I think a lot of why it was so quick and easy had to do with the following:

1. CScript. all the new code was done in CScript which allowed the quick coding of the simple routines required.

2. Existing functions in the game. things like normalize_location and camera_relative_coords. being able to copy paste edit x+=spd*cos(yr) etc from generic_move to update_cloud. i can never remember if its x+=sin or x+=cos. wait. just thought about it for a sec, its x+=sin(yr). but usually i'm lazy and just find the formula somewhere in the code like generic_move (moves the player any of 4 directions), move_animal (moves a non-player entity), or move_missile (moves a projectile), and copy and edit it - less typing!

3. the fact that i've been writing particle systems for games for 25 years now. yeah - i know, no fair!

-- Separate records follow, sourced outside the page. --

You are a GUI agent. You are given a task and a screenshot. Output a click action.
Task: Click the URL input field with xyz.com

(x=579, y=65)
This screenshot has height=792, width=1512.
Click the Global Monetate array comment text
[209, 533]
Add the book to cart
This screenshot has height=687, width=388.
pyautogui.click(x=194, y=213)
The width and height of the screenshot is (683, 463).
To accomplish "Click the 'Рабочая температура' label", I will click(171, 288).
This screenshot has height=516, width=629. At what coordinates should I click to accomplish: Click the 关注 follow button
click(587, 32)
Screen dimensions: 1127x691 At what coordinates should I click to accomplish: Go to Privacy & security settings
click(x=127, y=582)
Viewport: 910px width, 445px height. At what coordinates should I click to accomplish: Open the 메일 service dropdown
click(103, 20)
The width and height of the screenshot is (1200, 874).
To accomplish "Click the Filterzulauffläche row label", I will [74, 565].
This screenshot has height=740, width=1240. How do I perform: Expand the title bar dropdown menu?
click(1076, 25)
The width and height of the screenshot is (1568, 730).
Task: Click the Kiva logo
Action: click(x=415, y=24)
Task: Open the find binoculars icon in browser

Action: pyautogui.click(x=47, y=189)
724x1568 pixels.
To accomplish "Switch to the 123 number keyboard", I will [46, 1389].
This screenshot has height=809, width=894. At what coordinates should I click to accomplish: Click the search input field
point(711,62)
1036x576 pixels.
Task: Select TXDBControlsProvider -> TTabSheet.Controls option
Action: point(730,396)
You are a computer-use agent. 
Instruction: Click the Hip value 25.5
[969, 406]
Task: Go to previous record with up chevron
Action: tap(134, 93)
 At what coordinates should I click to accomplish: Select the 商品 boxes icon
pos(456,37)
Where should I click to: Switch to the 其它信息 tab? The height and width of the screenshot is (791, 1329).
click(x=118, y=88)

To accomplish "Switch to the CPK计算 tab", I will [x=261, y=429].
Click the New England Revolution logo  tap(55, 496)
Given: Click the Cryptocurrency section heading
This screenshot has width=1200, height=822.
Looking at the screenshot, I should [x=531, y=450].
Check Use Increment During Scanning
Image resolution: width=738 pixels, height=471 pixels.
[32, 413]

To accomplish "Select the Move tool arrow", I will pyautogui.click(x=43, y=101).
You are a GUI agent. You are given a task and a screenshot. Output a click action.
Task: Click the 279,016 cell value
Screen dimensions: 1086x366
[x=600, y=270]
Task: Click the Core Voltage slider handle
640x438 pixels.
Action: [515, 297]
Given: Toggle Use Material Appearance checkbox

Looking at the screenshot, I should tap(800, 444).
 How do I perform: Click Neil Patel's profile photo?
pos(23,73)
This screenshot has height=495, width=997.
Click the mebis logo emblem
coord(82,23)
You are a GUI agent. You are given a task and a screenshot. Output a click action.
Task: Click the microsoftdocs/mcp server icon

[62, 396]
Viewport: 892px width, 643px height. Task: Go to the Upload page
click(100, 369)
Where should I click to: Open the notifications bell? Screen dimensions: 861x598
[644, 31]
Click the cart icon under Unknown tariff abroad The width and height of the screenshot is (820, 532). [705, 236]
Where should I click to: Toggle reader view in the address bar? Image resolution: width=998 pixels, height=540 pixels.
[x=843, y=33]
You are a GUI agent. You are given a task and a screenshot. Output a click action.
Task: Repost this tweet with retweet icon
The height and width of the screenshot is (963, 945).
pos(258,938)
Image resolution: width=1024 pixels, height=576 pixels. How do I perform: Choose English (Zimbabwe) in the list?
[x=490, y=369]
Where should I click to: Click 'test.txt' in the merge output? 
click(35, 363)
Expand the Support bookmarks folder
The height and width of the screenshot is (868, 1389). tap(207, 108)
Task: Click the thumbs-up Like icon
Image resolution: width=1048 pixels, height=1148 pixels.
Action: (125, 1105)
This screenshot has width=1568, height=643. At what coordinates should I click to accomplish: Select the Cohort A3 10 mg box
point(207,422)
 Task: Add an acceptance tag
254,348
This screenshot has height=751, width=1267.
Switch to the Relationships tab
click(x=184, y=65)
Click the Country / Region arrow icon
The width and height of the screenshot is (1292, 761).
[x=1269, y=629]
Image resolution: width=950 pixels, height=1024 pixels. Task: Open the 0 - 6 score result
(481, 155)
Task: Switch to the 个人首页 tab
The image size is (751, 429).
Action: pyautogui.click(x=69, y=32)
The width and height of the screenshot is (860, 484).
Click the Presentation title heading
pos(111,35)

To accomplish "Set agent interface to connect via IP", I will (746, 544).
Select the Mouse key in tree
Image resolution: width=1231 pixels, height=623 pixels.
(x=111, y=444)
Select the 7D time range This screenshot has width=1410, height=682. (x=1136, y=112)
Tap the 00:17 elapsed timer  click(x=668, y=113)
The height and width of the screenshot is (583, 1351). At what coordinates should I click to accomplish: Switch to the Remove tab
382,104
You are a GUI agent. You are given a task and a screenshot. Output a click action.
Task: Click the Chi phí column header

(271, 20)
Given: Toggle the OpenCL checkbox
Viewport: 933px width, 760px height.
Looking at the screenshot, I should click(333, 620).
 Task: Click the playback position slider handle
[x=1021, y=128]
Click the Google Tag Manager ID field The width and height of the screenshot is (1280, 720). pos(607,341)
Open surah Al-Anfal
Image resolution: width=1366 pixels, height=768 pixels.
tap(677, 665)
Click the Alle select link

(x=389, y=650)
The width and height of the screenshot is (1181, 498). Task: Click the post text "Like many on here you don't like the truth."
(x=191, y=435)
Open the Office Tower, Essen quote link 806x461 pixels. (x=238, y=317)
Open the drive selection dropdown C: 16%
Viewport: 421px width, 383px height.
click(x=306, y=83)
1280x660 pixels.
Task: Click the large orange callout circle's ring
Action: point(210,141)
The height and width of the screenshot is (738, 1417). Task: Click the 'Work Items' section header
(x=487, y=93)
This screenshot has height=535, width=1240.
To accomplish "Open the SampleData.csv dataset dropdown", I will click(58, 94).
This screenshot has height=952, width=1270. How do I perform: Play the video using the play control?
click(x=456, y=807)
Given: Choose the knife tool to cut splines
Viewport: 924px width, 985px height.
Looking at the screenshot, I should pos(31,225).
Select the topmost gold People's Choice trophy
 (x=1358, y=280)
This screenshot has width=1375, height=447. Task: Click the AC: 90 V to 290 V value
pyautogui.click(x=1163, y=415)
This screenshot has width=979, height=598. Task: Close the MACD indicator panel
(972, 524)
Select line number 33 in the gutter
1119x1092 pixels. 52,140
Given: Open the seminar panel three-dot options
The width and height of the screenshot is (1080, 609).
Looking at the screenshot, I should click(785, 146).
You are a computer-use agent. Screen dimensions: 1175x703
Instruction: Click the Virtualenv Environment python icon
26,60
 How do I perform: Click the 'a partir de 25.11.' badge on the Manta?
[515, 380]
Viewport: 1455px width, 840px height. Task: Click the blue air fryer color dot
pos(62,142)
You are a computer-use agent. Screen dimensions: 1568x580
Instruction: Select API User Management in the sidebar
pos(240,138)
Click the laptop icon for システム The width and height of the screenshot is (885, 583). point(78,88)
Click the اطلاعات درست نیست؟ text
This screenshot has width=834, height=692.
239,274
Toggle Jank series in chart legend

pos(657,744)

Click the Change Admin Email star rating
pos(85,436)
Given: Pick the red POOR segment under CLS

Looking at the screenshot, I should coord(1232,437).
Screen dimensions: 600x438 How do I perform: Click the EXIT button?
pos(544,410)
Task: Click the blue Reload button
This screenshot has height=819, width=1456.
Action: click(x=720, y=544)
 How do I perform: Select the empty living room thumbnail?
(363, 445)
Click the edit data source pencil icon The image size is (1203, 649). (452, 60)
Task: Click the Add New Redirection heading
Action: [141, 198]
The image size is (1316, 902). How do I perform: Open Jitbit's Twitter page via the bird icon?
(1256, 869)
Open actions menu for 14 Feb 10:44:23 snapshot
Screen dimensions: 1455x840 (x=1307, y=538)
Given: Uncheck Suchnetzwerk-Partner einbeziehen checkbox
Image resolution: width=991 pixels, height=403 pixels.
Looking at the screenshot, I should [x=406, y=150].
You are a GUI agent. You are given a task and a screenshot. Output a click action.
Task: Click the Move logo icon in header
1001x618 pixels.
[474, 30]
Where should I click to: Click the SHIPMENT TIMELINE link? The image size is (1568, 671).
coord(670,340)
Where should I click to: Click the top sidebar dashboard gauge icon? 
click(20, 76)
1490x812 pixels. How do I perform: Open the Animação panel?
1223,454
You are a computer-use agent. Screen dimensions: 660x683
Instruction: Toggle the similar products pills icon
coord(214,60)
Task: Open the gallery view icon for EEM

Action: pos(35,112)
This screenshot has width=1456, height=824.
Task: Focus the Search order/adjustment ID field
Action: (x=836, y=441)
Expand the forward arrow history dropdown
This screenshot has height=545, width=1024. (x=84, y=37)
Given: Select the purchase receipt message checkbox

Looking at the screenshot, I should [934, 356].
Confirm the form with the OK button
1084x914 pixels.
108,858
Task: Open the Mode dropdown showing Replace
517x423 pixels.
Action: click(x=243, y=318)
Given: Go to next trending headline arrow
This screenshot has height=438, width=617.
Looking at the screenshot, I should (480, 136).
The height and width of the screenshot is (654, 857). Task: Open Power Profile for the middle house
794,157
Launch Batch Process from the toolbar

CScript really is nice, i should have been using it all along. i can code new stuff and mod old stuff in a flash. and it only adds 2 seconds to the build time for 71,000+ lines of source code, and that includes the time to minimize visual studio 2012, launch CScript, click to quit when it finishes translating, maximize VS 2012 again, and hit F7 to build. I had it setup as a pre-build step, but since you edit the CScript .cs input file and not the .cpp output file generated by CScipt, VS 2012 thinks the build is up to date since the .cpp file hasn't changed (yet). this means you have to do a rebuild to trigger the CScript pre-build action, or make a change to the current .cpp file. so i went back to a shortcut on the desktop to launch CScript. i also tried it as a tool button, but you can't make it project specific to pass project specific source file names. There's probably some way to do it, but the desktop shortcut with the file name as a parameter works fine.